== EXTRAIT CHOISI ==
——————————

La preuve révèle que le véhicule n'a pas circulé sur le tapis à clous et qu'il n'y a eu aucun contact entre le véhicule volé et les véhicules de police impliqués, plus particulièrement le véhicule de police banalisé qui suivait ledit véhicule juste avant l'embardée mortelle.
Considérant l'ensemble de la preuve, le DPCP est d'avis que les policiers de la SQ impliqués dans cet événement n'ont commis aucune infraction criminelle.
Lignes directrices sur la publication des motifs
Le DPCP a adopté en décembre 2015 des lignes directrices qui autorisent et encadrent la publication des motifs qui étayent sa décision de ne pas porter d'accusation dans certains dossiers. La publication de ce type de motifs revêt un caractère exceptionnel qui repose non seulement sur des considérations de nature juridique, mais aussi sur l'importance de respecter la vie privée et la réputation des victimes ainsi que des personnes qui font l'objet d'une enquête lorsque la preuve est insuffisante pour permettre le dépôt d'accusations criminelles.

——————————

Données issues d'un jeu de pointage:
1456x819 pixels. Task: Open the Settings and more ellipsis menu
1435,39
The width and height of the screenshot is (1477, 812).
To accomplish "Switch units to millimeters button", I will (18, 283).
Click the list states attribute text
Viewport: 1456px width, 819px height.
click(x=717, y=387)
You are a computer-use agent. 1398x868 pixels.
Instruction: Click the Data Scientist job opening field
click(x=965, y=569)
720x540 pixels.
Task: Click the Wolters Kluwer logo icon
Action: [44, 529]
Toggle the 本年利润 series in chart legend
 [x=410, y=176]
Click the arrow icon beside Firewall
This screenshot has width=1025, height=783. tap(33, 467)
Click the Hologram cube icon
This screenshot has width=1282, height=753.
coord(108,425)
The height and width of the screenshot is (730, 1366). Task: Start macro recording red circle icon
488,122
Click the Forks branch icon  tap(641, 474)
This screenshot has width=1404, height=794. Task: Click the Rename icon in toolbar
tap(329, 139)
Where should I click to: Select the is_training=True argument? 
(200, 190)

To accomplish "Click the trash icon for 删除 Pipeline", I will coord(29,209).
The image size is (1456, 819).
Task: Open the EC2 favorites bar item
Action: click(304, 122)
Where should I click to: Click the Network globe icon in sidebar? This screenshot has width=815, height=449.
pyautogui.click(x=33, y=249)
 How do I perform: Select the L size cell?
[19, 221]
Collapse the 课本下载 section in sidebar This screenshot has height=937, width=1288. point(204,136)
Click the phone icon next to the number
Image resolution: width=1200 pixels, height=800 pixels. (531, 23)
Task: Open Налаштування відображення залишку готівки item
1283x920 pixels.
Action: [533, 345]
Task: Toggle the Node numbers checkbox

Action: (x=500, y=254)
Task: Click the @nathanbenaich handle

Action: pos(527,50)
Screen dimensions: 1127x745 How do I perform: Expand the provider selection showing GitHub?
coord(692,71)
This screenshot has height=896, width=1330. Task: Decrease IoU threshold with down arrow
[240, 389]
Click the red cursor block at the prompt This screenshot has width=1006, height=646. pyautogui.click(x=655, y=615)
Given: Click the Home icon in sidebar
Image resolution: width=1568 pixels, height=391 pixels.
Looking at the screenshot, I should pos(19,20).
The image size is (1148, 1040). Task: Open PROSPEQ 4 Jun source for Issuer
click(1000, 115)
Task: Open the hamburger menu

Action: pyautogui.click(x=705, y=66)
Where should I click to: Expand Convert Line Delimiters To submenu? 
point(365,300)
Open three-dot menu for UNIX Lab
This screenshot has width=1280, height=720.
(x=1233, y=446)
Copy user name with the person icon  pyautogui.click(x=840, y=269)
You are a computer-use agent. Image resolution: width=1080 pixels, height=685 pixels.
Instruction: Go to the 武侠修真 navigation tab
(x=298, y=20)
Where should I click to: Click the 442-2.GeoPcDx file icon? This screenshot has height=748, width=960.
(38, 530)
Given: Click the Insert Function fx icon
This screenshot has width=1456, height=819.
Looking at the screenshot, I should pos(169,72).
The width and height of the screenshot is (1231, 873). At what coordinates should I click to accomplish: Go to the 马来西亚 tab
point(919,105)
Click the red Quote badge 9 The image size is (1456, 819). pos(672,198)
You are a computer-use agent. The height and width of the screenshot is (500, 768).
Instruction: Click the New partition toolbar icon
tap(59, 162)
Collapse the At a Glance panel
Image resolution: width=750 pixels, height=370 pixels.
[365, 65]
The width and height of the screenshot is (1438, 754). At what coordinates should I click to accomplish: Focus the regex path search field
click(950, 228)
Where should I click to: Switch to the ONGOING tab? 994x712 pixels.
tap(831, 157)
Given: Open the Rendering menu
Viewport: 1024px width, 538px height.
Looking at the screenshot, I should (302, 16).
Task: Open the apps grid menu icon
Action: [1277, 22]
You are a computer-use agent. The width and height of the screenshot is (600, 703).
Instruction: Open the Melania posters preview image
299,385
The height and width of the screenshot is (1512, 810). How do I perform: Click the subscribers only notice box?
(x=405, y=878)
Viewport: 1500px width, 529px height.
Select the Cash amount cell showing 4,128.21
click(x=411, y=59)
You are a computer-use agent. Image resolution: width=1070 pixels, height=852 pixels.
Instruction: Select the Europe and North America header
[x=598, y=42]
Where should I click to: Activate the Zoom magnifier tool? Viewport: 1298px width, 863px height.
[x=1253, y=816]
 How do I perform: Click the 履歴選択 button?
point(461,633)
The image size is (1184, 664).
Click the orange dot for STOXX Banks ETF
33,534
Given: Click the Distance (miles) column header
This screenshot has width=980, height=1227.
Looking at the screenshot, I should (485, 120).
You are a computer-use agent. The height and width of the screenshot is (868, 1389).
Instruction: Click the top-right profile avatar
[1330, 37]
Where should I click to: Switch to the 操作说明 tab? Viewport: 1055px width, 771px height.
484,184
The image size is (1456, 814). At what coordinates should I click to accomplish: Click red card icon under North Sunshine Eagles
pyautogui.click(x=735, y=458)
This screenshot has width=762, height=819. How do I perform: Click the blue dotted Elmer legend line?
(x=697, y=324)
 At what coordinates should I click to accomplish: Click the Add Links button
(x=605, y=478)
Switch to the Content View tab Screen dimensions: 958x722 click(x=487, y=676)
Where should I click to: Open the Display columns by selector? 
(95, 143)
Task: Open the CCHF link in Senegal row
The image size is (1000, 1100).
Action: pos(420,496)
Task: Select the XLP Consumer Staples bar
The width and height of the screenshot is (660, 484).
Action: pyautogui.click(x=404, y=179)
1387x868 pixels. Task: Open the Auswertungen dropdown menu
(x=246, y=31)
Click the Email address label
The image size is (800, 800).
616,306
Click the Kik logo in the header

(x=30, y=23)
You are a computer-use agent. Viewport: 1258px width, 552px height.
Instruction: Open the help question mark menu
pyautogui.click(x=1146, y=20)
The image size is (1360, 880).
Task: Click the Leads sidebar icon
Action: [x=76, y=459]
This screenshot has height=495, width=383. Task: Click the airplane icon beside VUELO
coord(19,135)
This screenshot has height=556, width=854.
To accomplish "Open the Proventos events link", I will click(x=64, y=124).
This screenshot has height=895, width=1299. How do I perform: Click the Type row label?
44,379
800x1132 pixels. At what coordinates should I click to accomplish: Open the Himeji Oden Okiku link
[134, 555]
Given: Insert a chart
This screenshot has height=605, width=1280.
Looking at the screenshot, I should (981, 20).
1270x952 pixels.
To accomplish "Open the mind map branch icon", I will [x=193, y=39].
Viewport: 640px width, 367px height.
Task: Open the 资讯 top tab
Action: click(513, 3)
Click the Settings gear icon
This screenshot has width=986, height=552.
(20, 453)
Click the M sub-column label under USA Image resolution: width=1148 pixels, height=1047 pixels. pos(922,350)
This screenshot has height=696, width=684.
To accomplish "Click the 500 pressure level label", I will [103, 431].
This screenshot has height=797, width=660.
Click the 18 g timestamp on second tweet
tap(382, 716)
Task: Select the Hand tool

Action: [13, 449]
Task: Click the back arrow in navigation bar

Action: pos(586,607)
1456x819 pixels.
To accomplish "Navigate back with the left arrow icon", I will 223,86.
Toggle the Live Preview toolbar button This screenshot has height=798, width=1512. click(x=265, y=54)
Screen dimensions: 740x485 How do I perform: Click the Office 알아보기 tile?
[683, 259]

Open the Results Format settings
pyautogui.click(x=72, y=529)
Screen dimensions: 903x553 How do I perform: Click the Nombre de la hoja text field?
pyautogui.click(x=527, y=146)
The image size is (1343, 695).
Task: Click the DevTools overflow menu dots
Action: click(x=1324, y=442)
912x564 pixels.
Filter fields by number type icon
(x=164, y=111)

——————————

== TÂCHES ==
1. Reproduisez à l'identique, dans le texte sur la décision du DPCP, tout le passage qui va de « Considérant l'ensemble de » jusqu'à « dépôt d'accusations criminelles. ».
2. Poursuivez le texte sur la décision du DPCP à partir de sa dernière phrase.

== RÉPONSES ATTENDUES ==
1.
Considérant l'ensemble de la preuve, le DPCP est d'avis que les policiers de la SQ impliqués dans cet événement n'ont commis aucune infraction criminelle.
Lignes directrices sur la publication des motifs
Le DPCP a adopté en décembre 2015 des lignes directrices qui autorisent et encadrent la publication des motifs qui étayent sa décision de ne pas porter d'accusation dans certains dossiers. La publication de ce type de motifs revêt un caractère exceptionnel qui repose non seulement sur des considérations de nature juridique, mais aussi sur l'importance de respecter la vie privée et la réputation des victimes ainsi que des personnes qui font l'objet d'une enquête lorsque la preuve est insuffisante pour permettre le dépôt d'accusations criminelles.

2.
Ces lignes directrices justifient la publication des motifs d'une décision de ne pas porter d'accusation dans la plupart des dossiers d'enquête indépendante, c'est-à-dire lorsqu'une personne décède, subit une blessure grave ou est blessée par une arme à feu utilisée par un policier lors d'une intervention policière ou lors de sa détention par un corps de police. Outre la nature et les circonstances particulières de ce type d'événement, ces affaires peuvent être déjà, en tout ou en partie, du domaine public, puisque le ministère de la Sécurité publique diffuse systématiquement un communiqué dans les heures suivant les événements impliquant les enquêtes indépendantes. Il faut considérer aussi le fait que les policiers sont investis par l'État de pouvoirs exceptionnels dans l'exercice de leurs fonctions liées à la préservation de la sécurité publique, à la protection des membres du public et à la répression du crime. Ils peuvent notamment recourir à la force nécessaire, voire mortelle, contre un de leurs concitoyens. Les policiers sont imputables de l'exercice de ces pouvoirs dont l'attribution repose d'ailleurs sur le maintien d'un haut niveau de confiance de la part du public.
Le Directeur des poursuites criminelles et pénales
Le DPCP fournit, au nom de l'État, un service de poursuites criminelles et pénales indépendant, contribuant à assurer la protection de la société, dans le respect de l'intérêt public et des intérêts légitimes des victimes. Pour en savoir davantage : www.dpcp.gouv.qc.ca.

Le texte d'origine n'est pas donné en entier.